Mistrust, rivalry fan Japan-China row
“To China, it looked as if Japan had done this on purpose with evil intentions,” said a Japanese source familiar with Tokyo’s stance on the row, adding the timing was accidental.
That instance of ill-timing was just part of the complex diplomatic and domestic puzzle that led to a flare-up in the row over the islands, which the Japanese government bought this month in an attempt to defuse a crisis by preempting another, more provocative plan by the nationalist governor of Tokyo.
The feud triggered violent protests in China, threatened business ties between Asia’s two biggest economies and risked maritime clashes in the geopolitically vital region.
Yesterday, China’s leader-in-waiting, Xi Jinping, denounced the purchase of the Japanese-controlled islands as a “farce” and said Tokyo should “rein in its behavior.”
Both sides are sure to keep arguing over who is ultimately to blame for the row, which has its roots in mutual mistrust and rivalry as well as China’s bitter memories of Tokyo’s wartime aggression. But for Japan, the risks of miscalculating how China can apply its growing clout have been put on potent display.
“It is worse than 2005 and maybe the worst since the end of the war,” said Yoshihide Soeya, director of the Institute of East Asian Studies at Keio University in Tokyo, referring to the sometimes violent anti-Japanese protests seven years ago.
The origins of the row over the islands, called the Senkaku in Japan and the Diaoyu in China, stretch back decades and the idea of nationalizing them had been kicking around for years.

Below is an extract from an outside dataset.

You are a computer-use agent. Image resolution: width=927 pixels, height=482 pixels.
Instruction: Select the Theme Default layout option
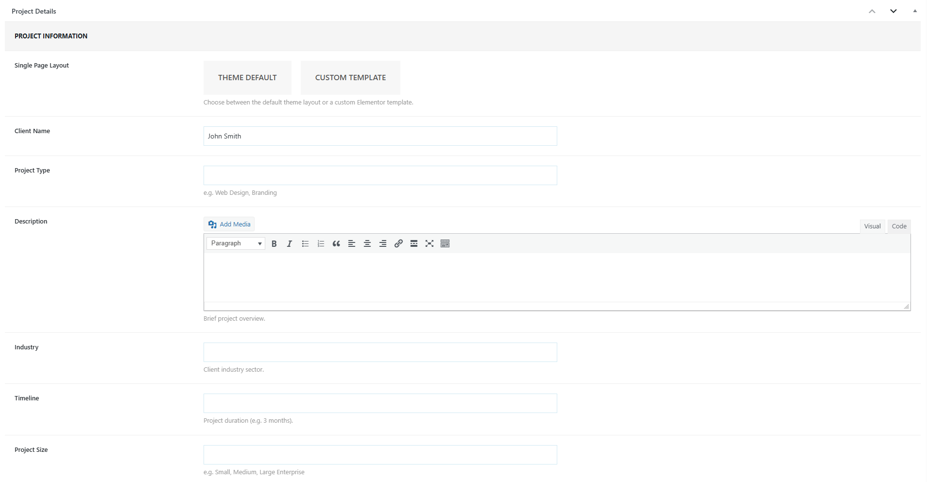click(x=247, y=78)
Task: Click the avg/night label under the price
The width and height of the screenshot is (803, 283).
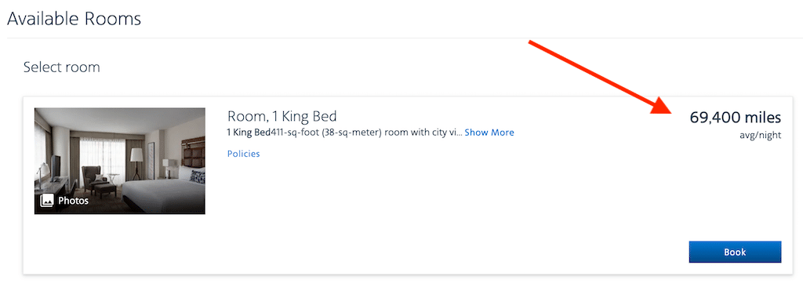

But the current flare-up can be traced to April, when Tokyo Gov. Shintaro Ishihara abruptly floated a plan to have his metropolitan government buy three of the five islets from their private Japanese owner and build facilities there to “protect” them from Chinese incursions.
Many in Japan worry China has become far more aggressive in pressing its claims to the uninhabited isles and resent Beijing’s efforts to bolster those claims by sending fishing and patrol boats to the surrounding waters. Those concerns were flagged in the government’s annual defense white paper in July.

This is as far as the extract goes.